*GIVEN DATA*
•••

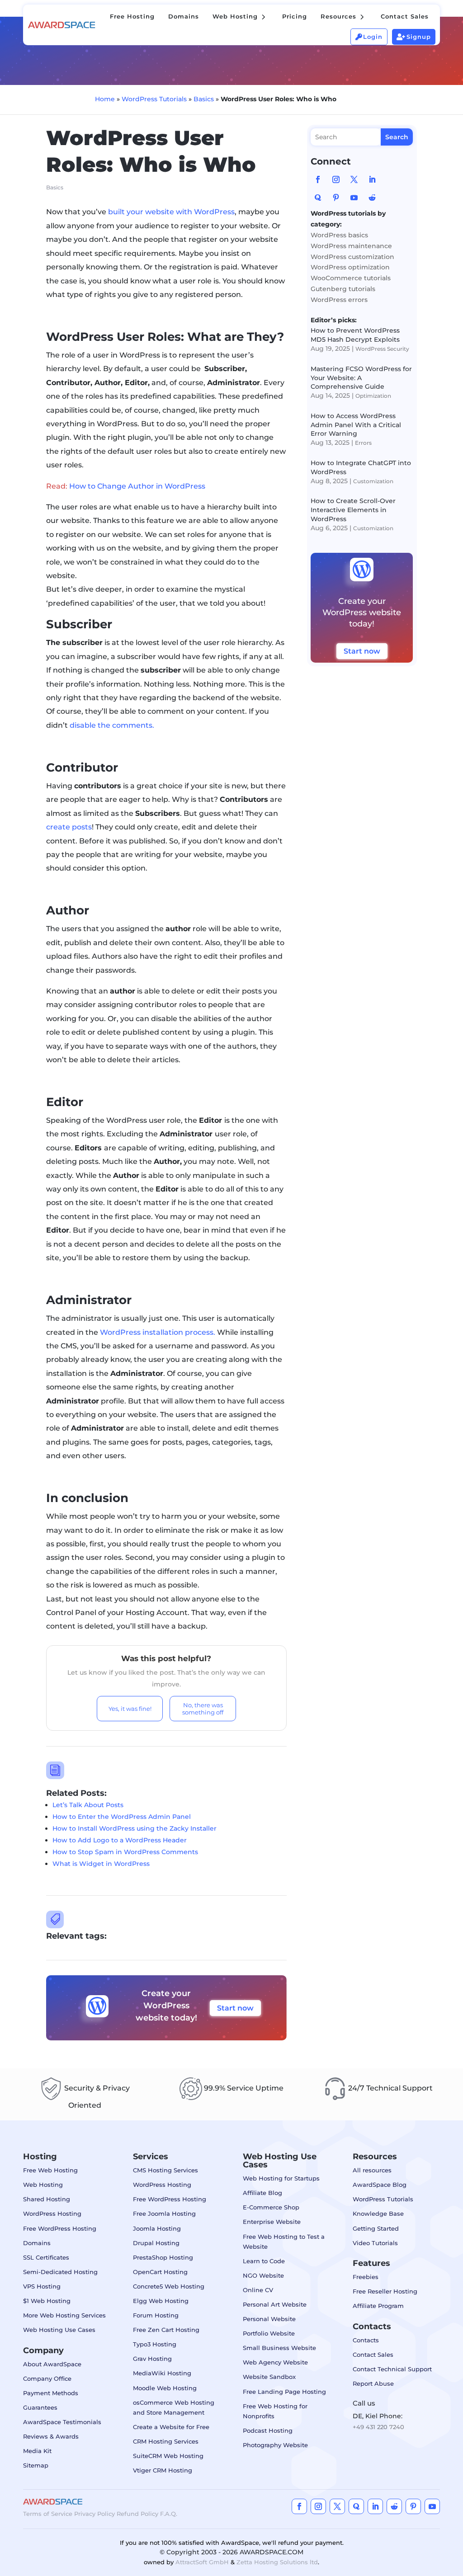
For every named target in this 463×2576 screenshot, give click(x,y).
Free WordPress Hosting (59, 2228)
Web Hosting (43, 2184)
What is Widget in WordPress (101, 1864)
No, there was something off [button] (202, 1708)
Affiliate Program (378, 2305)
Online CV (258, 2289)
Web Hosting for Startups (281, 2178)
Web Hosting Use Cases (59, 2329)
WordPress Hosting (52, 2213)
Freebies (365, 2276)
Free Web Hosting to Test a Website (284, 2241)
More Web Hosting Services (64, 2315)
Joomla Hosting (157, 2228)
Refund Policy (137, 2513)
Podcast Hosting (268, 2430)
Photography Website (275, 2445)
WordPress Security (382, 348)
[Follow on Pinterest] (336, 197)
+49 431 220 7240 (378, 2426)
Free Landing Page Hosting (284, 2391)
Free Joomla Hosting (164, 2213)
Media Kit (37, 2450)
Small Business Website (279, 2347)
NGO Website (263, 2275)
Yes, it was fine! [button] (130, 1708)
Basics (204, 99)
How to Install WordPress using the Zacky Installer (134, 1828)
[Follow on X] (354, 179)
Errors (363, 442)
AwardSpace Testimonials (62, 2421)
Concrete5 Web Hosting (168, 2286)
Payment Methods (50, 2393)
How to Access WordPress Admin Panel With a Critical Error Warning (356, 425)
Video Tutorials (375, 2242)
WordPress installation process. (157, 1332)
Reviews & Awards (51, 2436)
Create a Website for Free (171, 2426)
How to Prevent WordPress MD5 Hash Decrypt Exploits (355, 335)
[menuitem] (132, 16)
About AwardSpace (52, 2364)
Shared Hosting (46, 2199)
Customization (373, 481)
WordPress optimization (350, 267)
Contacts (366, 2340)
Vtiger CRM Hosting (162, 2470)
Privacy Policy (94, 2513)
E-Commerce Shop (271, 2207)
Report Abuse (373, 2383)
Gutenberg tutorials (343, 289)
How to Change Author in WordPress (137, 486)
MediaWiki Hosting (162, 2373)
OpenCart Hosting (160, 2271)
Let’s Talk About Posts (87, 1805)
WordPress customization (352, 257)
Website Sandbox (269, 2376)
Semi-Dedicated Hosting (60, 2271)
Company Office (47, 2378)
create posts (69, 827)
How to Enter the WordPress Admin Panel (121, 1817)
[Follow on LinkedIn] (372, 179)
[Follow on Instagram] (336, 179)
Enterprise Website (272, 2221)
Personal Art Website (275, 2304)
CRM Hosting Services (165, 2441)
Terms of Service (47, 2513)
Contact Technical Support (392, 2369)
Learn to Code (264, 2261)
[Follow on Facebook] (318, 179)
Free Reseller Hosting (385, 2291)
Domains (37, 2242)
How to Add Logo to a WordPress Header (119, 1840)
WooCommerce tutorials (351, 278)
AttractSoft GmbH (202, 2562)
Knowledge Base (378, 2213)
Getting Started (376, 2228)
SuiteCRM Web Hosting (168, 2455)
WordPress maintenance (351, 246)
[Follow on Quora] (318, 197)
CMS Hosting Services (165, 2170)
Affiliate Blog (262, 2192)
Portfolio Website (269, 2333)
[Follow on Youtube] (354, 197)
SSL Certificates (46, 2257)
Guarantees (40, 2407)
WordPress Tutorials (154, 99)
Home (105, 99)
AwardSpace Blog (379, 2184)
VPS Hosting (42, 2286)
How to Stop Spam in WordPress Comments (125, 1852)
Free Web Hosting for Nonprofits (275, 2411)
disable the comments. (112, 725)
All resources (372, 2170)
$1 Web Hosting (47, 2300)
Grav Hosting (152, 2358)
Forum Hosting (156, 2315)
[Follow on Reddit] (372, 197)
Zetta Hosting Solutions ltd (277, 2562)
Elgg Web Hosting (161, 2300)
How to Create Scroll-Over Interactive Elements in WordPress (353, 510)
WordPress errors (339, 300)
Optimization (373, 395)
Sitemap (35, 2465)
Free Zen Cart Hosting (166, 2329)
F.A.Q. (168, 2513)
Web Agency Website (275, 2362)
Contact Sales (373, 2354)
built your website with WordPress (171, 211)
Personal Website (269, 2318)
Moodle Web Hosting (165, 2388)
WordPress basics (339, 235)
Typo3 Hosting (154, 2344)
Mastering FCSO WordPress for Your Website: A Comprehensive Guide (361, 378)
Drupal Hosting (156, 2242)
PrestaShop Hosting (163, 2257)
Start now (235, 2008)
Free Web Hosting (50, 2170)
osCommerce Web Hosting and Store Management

•••

*TASK DESCRIPTION*
Reproduce, word for word, the lines of the data from the one that contains "Mastering FCSO WordPress" to the end, both ends included.

*RESULT*
Mastering FCSO WordPress for Your Website: A Comprehensive Guide (361, 378)
Drupal Hosting (156, 2242)
PrestaShop Hosting (163, 2257)
Start now (235, 2008)
Free Web Hosting (50, 2170)
osCommerce Web Hosting and Store Management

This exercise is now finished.